Required work:
Rewrite the listing below as a Markdown table with the columns Row and Line, giving each line its own number and leaving out blank lines.

Available records:
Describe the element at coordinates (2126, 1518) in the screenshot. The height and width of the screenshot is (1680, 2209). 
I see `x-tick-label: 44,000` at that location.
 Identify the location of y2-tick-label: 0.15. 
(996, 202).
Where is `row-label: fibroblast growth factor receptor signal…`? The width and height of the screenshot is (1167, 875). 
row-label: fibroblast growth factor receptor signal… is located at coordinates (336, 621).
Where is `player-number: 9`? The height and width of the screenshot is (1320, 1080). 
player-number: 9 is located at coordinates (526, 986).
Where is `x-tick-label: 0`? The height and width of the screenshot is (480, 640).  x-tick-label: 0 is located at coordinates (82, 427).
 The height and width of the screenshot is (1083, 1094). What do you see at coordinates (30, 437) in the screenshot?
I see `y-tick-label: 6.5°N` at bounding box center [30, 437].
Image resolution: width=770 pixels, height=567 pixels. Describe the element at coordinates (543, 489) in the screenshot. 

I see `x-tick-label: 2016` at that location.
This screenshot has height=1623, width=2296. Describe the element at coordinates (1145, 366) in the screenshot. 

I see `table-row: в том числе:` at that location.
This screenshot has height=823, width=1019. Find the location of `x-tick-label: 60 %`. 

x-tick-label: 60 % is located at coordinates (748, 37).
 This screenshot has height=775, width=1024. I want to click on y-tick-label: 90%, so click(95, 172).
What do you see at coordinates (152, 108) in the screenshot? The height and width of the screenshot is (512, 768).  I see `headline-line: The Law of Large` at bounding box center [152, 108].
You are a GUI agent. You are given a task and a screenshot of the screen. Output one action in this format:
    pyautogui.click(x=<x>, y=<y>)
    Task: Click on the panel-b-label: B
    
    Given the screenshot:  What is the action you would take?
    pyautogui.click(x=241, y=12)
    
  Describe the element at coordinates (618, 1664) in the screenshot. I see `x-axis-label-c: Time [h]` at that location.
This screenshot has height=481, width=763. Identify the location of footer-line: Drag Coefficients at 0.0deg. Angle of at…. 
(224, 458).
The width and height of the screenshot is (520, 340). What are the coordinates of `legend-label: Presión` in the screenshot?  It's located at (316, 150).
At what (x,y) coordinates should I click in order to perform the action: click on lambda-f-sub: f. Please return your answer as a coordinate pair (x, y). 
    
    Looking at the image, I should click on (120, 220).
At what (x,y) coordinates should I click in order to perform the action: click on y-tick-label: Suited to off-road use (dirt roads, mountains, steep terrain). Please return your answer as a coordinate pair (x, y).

Exercise answer:
| Row | Line |
|---|---|
| 1 | Describe the element at coordinates (2126, 1518) in the screenshot. The height and width of the screenshot is (1680, 2209).  |
| 2 | I see `x-tick-label: 44,000` at that location. |
| 3 |  Identify the location of y2-tick-label: 0.15.  |
| 4 | (996, 202). |
| 5 | Where is `row-label: fibroblast growth factor receptor signal…`? The width and height of the screenshot is (1167, 875).  |
| 6 | row-label: fibroblast growth factor receptor signal… is located at coordinates (336, 621). |
| 7 | Where is `player-number: 9`? The height and width of the screenshot is (1320, 1080).  |
| 8 | player-number: 9 is located at coordinates (526, 986). |
| 9 | Where is `x-tick-label: 0`? The height and width of the screenshot is (480, 640).  x-tick-label: 0 is located at coordinates (82, 427). |
| 10 |  The height and width of the screenshot is (1083, 1094). What do you see at coordinates (30, 437) in the screenshot? |
| 11 | I see `y-tick-label: 6.5°N` at bounding box center [30, 437]. |
| 12 | Image resolution: width=770 pixels, height=567 pixels. Describe the element at coordinates (543, 489) in the screenshot.  |
| 13 | I see `x-tick-label: 2016` at that location. |
| 14 | This screenshot has height=1623, width=2296. Describe the element at coordinates (1145, 366) in the screenshot.  |
| 15 | I see `table-row: в том числе:` at that location. |
| 16 | This screenshot has height=823, width=1019. Find the location of `x-tick-label: 60 %`.  |
| 17 | x-tick-label: 60 % is located at coordinates (748, 37). |
| 18 |  This screenshot has height=775, width=1024. I want to click on y-tick-label: 90%, so click(95, 172). |
| 19 | What do you see at coordinates (152, 108) in the screenshot? The height and width of the screenshot is (512, 768).  I see `headline-line: The Law of Large` at bounding box center [152, 108]. |
| 20 | You are a GUI agent. You are given a task and a screenshot of the screen. Output one action in this format: |
| 21 |     pyautogui.click(x=<x>, y=<y>) |
| 22 |     Task: Click on the panel-b-label: B |
| 23 |     Given the screenshot:  What is the action you would take? |
| 24 |     pyautogui.click(x=241, y=12) |
| 25 |   Describe the element at coordinates (618, 1664) in the screenshot. I see `x-axis-label-c: Time [h]` at that location. |
| 26 | This screenshot has height=481, width=763. Identify the location of footer-line: Drag Coefficients at 0.0deg. Angle of at….  |
| 27 | (224, 458). |
| 28 | The width and height of the screenshot is (520, 340). What are the coordinates of `legend-label: Presión` in the screenshot?  It's located at (316, 150). |
| 29 | At what (x,y) coordinates should I click in order to perform the action: click on lambda-f-sub: f. Please return your answer as a coordinate pair (x, y).  |
| 30 |     Looking at the image, I should click on (120, 220). |
| 31 | At what (x,y) coordinates should I click in order to perform the action: click on y-tick-label: Suited to off-road use (dirt roads, mountains, steep terrain). Please return your answer as a coordinate pair (x, y). |